Brayton   Marc, I want to thank you for being with us. This, I, I just discovered this case the other day and I, I read your briefs and it, and like I said, you immediately became my favorite lawyer in the world. Uh, for these, you know, very funny, but, but accurate, I mean really compelling arguments as well.

Randazza   That’s the thing. You know, we’re, a lawyer really is a storyteller and you’ve got to be able to write to your audience. You’ve got to be able to simply communicate that… you know, legal writing does not have to be inhuman. It doesn’t have to hurt to read it. And what I think too many lawyers forget is that a human being has to read their brief.

Brayton   Right.

Randazza   And when you make it this choppy, bullet pointed nothing, nobody would want to read it type material, I don’t think you’re doing the judge a favor, I don’t think you’re doing your client a favor. If you’re, if it’s well researched, you’re citing the proper cases, and you’re getting your point across, why shouldn’t it be something that people want to read as well?

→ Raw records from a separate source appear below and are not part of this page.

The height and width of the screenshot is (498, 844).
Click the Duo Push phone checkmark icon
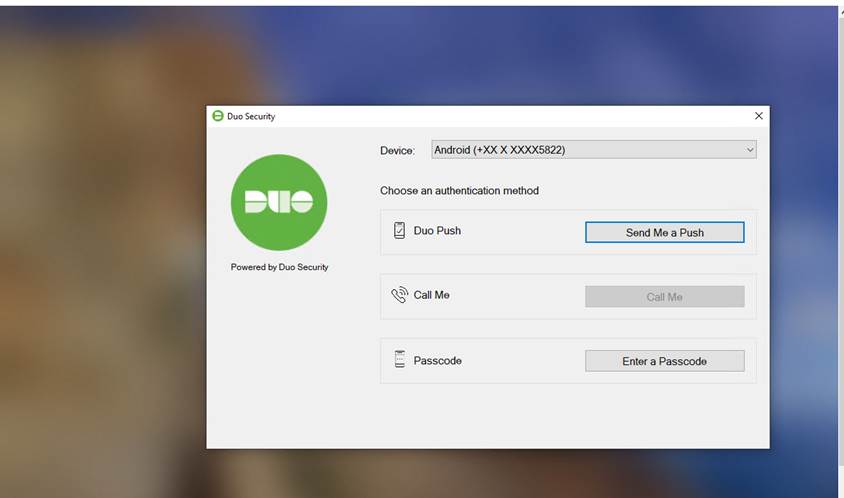399,231
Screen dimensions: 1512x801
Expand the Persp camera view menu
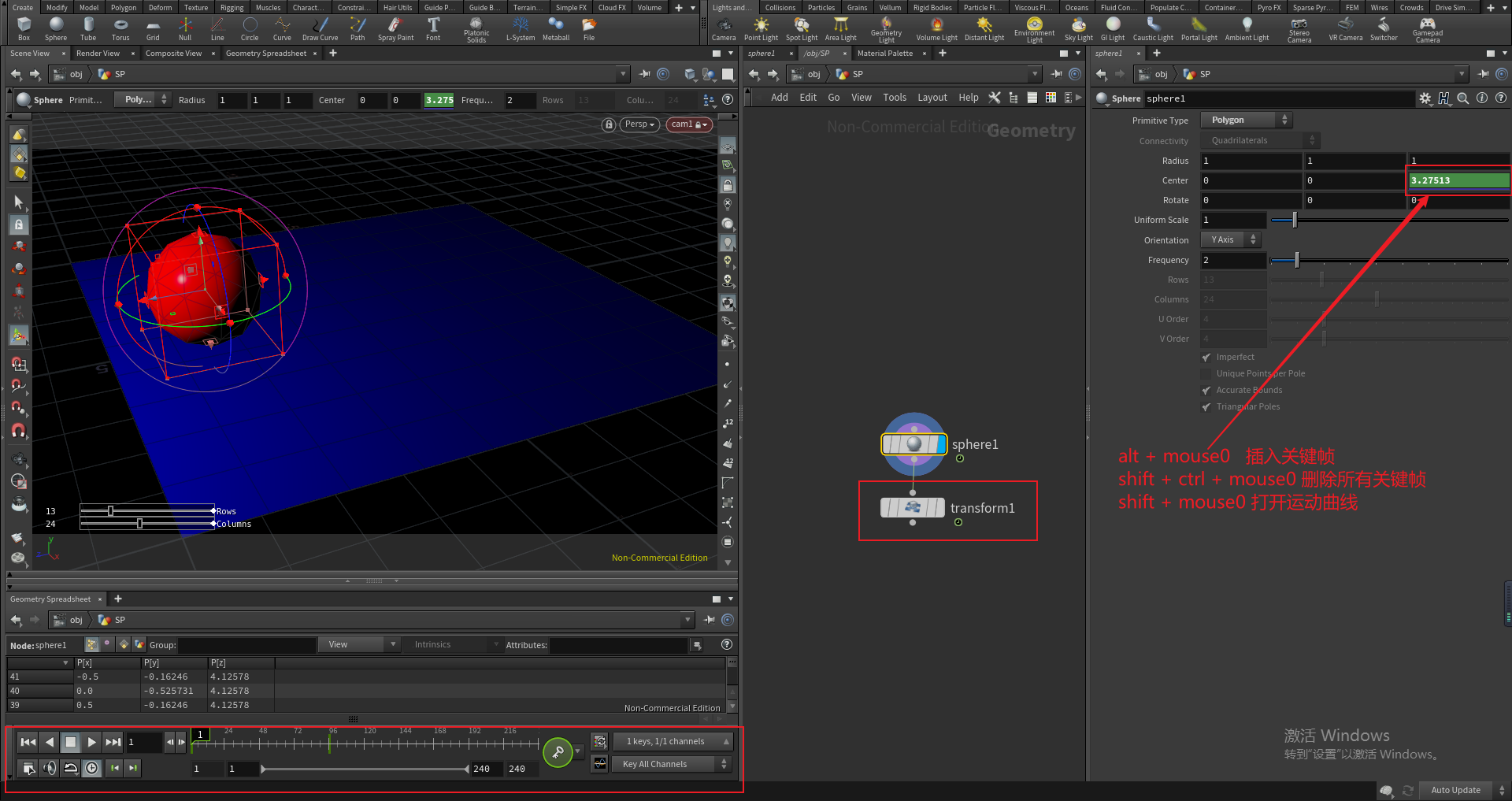(639, 124)
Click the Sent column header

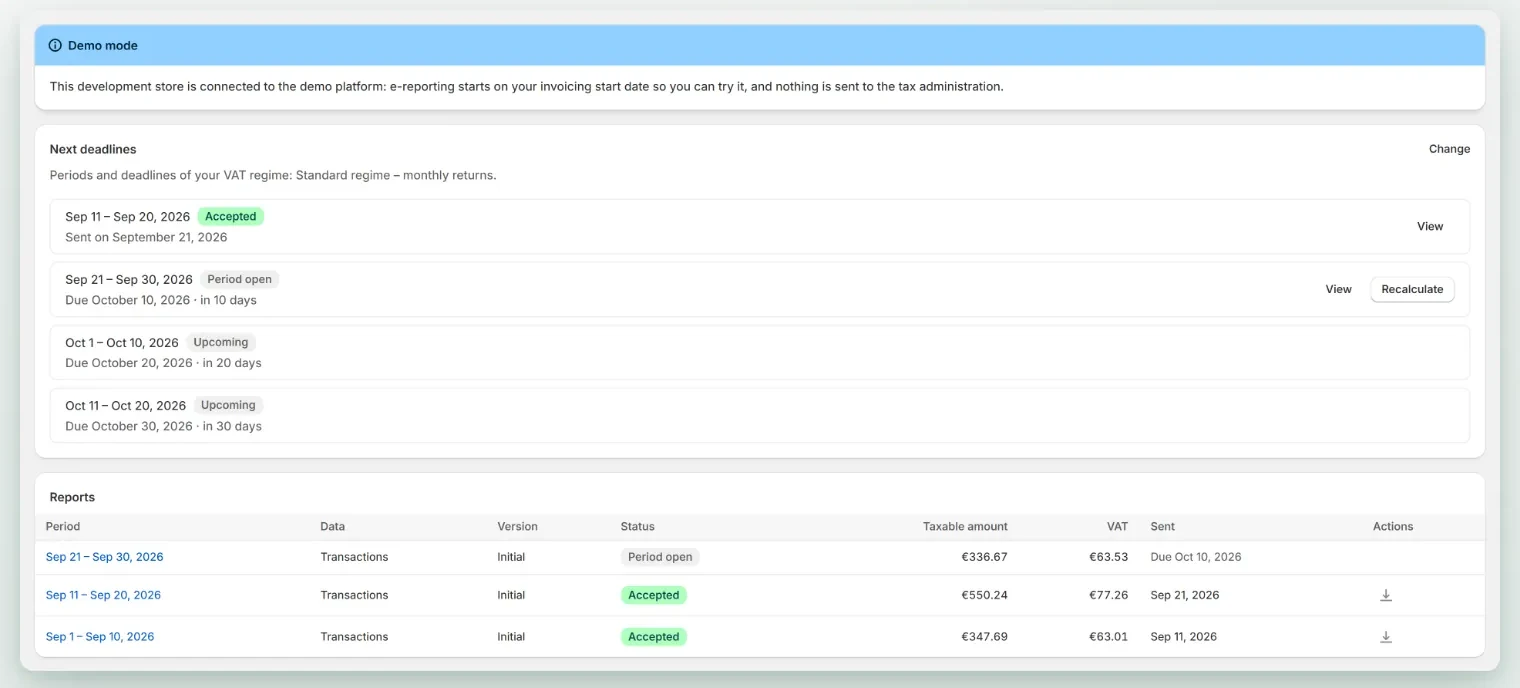point(1163,526)
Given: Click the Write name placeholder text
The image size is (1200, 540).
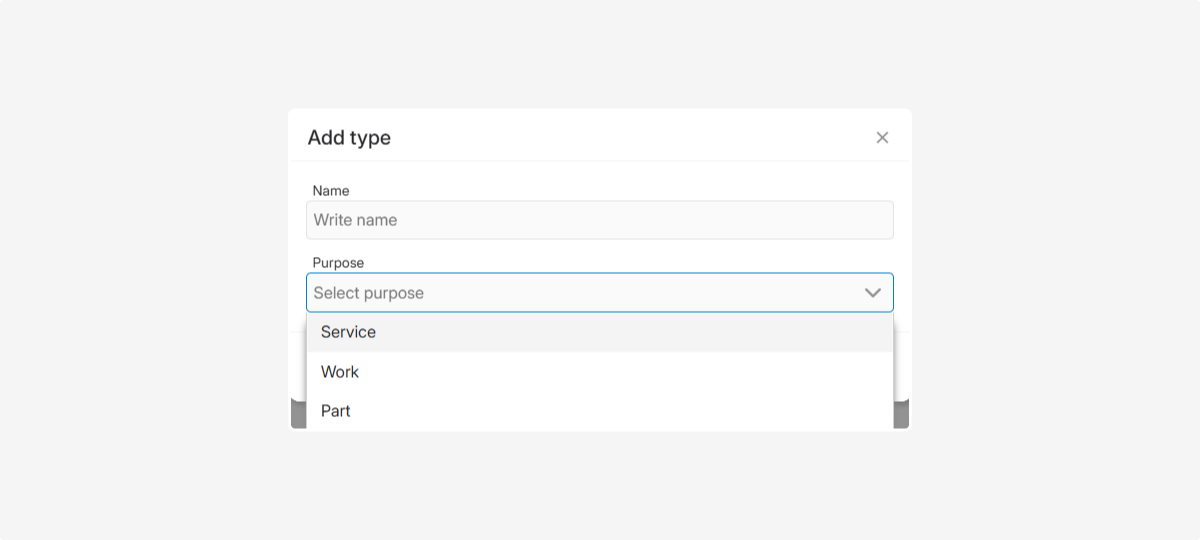Looking at the screenshot, I should point(356,220).
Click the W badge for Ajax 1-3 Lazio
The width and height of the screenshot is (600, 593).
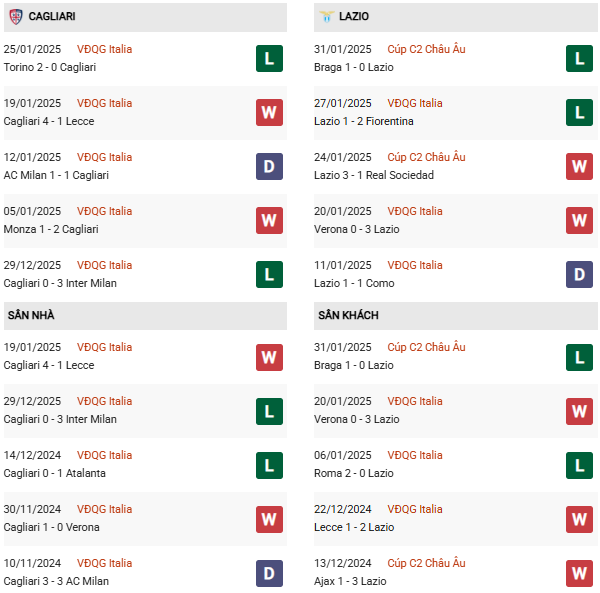(x=579, y=573)
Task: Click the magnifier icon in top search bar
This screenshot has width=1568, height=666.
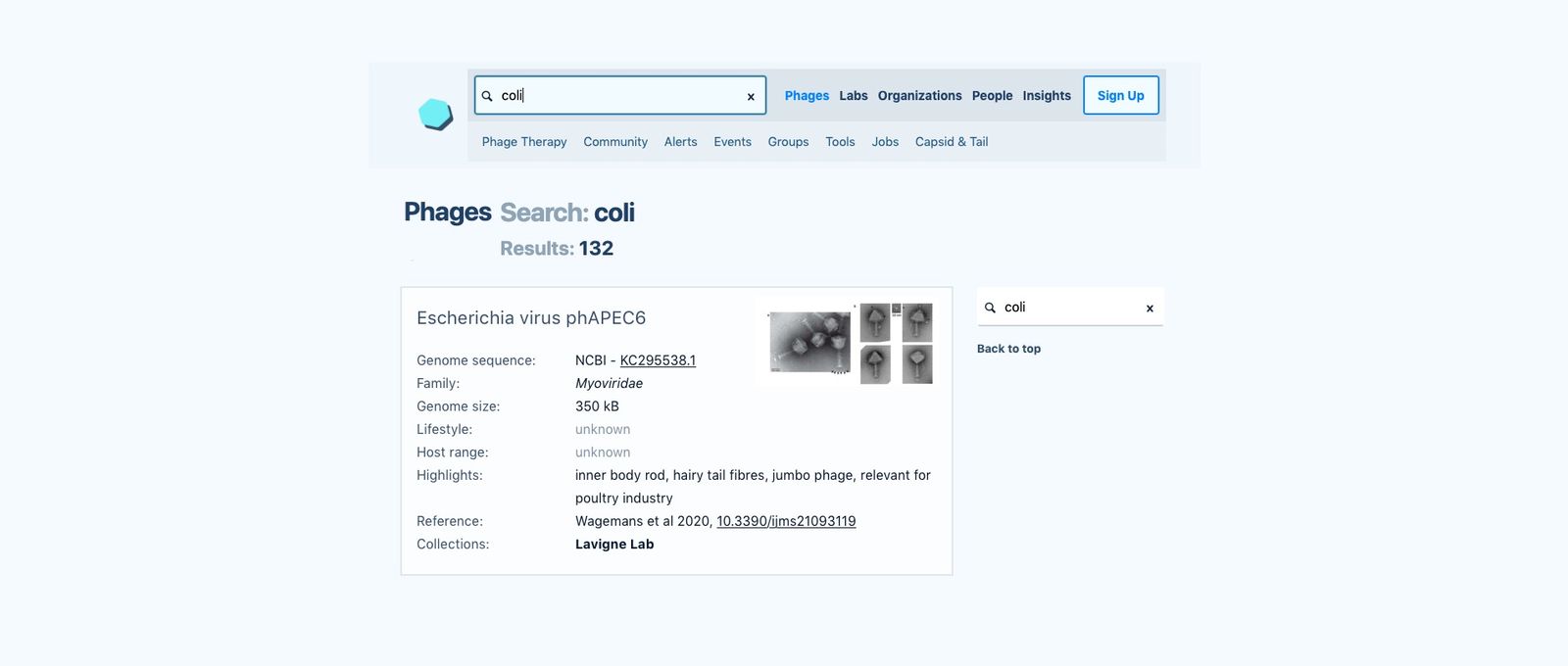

Brayton   I agree. And you did a great job with this and I can’t wait to see what the reply is to that motion for stipulation. Please email me when you get a reply.

Randazza   oh, do you have the cricket sound on your uh, on your soundboard?

Brayton   I don’t, no. I’m afraid not.
[Randazza laughs]
Brayton   Marc, thanks for being here with us.

Randazza   Hey, it’s a pleasure bud.